The Displaced Nation

A home for international creatives

THE DISPLACED Q: What’s the most delightful sound you’ve heard on your travels?

Have you ever just stopped and listened — really listened, I mean? Yes, of course you have! Because you’re Displaced Nation readers, which automatically means you’re closely in touch with all five senses. After all, that’s what travel is all about!

But just in case those ears of yours have been missing some vital input — of the kind that would help you to appreciate life’s sweetness — let’s do an exercise in aural comprehension and memory.

Yes, it’s time to pay some attention to those great big flappy things on the sides of your head — you know, the ones that help cartoon elephants to fly? Yes, friends (Romans and countrymen), I’m asking you to lend me your ears. Don’t worry — I’ll give them back. And, by the time I do, you will understand why there’s a photo of wet grapes on this page!

Today, in the service of living a fuller Dolce Vita, our question is: What is the dreamiest, most beautiful sound you’ve heard in the course of your travels?

Beauty in serendipity

Now, because La Dolce Vita is all about finding beauty in unexpected things, I won’t wax lyrical about waves lapping on foreign shores, morning birdsong in uninhabited fields, or other somewhat clichéd ideas of a “dreamy sounds.”

True, it was incredibly sweet to hear my girlfriend say “yes” when I asked her to marry me; I’m sure the same is true for everyone who’s been through this stage in their life. In fact, I hardly heard her at all because she was crying so much. (I was crying too as it happens, but that was because I was kneeling in an ants’ nest at the time and Australian ants really hurt when they bite! Damn them!)

Now, I’m the sort of person who takes great delight in discovering life’s hidden treasures in the moments you’d least expect them. And I take even greater delight in pointing them out to everyone else, which apparently is one of the most annoying qualities a person can have. Especially if you’re having a bad day.
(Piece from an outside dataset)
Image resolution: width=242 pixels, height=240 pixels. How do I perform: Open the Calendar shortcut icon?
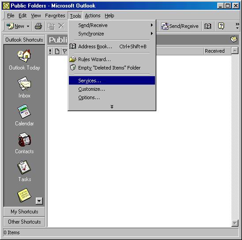coord(24,112)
So, what’s the most delightful sound you’ve heard recently? Is it some gentle-voiced stranger, mentioning how bright and sunny the day is, even though the train is making you horribly late for work? Or is it the sound of someone telling that well-spring of positivity to shut the f@&8 up and p*$$ off?!

I apologize in advance for being that guy. I should try to keep my happy-happy joy-joy observations to myself more often!

But in terms of the most wondrous sounds I have come across, I’ve decided not to opt for the obvious — the soft harp music at my wedding in England; the sound my footstep makes in deep, fresh snow at 10,000 feet; or the poignant jingling of a Spanish music box, dearly remembered from my childhood, which I inherited from my granddad when he passed last month.

Instead I’ll go for the unexpected: the sound of rain on my tent.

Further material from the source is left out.